RECORD EXTRACTS:
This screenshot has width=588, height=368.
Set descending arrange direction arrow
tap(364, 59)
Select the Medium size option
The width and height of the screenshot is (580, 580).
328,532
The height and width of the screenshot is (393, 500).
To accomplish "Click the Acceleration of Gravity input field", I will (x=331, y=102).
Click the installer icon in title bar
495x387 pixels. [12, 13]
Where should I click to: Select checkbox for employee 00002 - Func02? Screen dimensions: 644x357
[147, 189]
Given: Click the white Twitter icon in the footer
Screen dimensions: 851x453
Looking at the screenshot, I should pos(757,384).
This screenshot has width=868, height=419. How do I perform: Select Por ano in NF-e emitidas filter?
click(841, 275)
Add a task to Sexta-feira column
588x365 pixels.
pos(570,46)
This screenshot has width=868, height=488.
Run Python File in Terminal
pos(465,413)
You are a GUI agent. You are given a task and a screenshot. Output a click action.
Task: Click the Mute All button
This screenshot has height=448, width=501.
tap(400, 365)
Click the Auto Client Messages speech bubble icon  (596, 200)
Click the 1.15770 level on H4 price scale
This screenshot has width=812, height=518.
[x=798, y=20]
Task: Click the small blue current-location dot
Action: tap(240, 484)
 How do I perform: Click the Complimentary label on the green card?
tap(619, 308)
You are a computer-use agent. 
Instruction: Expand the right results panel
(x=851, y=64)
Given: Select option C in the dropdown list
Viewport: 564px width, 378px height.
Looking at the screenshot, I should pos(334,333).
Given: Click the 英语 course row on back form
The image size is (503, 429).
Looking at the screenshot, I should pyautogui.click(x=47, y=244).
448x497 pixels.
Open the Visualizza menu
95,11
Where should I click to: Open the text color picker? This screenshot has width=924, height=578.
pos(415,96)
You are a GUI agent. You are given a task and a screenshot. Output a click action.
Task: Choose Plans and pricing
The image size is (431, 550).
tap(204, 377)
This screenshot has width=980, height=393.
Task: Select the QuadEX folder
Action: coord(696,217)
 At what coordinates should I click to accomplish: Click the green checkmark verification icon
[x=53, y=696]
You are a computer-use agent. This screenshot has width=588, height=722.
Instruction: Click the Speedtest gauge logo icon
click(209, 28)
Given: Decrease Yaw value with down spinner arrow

TASK GOAL: Word for word, write out all the lines shown above.

TASK RESPONSE:
This screenshot has width=588, height=368.
Set descending arrange direction arrow
tap(364, 59)
Select the Medium size option
The width and height of the screenshot is (580, 580).
328,532
The height and width of the screenshot is (393, 500).
To accomplish "Click the Acceleration of Gravity input field", I will (x=331, y=102).
Click the installer icon in title bar
495x387 pixels. [12, 13]
Where should I click to: Select checkbox for employee 00002 - Func02? Screen dimensions: 644x357
[147, 189]
Given: Click the white Twitter icon in the footer
Screen dimensions: 851x453
Looking at the screenshot, I should pos(757,384).
This screenshot has width=868, height=419. How do I perform: Select Por ano in NF-e emitidas filter?
click(841, 275)
Add a task to Sexta-feira column
588x365 pixels.
pos(570,46)
This screenshot has width=868, height=488.
Run Python File in Terminal
pos(465,413)
You are a GUI agent. You are given a task and a screenshot. Output a click action.
Task: Click the Mute All button
This screenshot has height=448, width=501.
tap(400, 365)
Click the Auto Client Messages speech bubble icon  (596, 200)
Click the 1.15770 level on H4 price scale
This screenshot has width=812, height=518.
[x=798, y=20]
Task: Click the small blue current-location dot
Action: tap(240, 484)
 How do I perform: Click the Complimentary label on the green card?
tap(619, 308)
You are a computer-use agent. 
Instruction: Expand the right results panel
(x=851, y=64)
Given: Select option C in the dropdown list
Viewport: 564px width, 378px height.
Looking at the screenshot, I should pos(334,333).
Given: Click the 英语 course row on back form
The image size is (503, 429).
Looking at the screenshot, I should pyautogui.click(x=47, y=244).
448x497 pixels.
Open the Visualizza menu
95,11
Where should I click to: Open the text color picker? This screenshot has width=924, height=578.
pos(415,96)
You are a GUI agent. You are given a task and a screenshot. Output a click action.
Task: Choose Plans and pricing
The image size is (431, 550).
tap(204, 377)
This screenshot has width=980, height=393.
Task: Select the QuadEX folder
Action: coord(696,217)
 At what coordinates should I click to accomplish: Click the green checkmark verification icon
[x=53, y=696]
You are a computer-use agent. This screenshot has width=588, height=722.
Instruction: Click the Speedtest gauge logo icon
click(209, 28)
Given: Decrease Yaw value with down spinner arrow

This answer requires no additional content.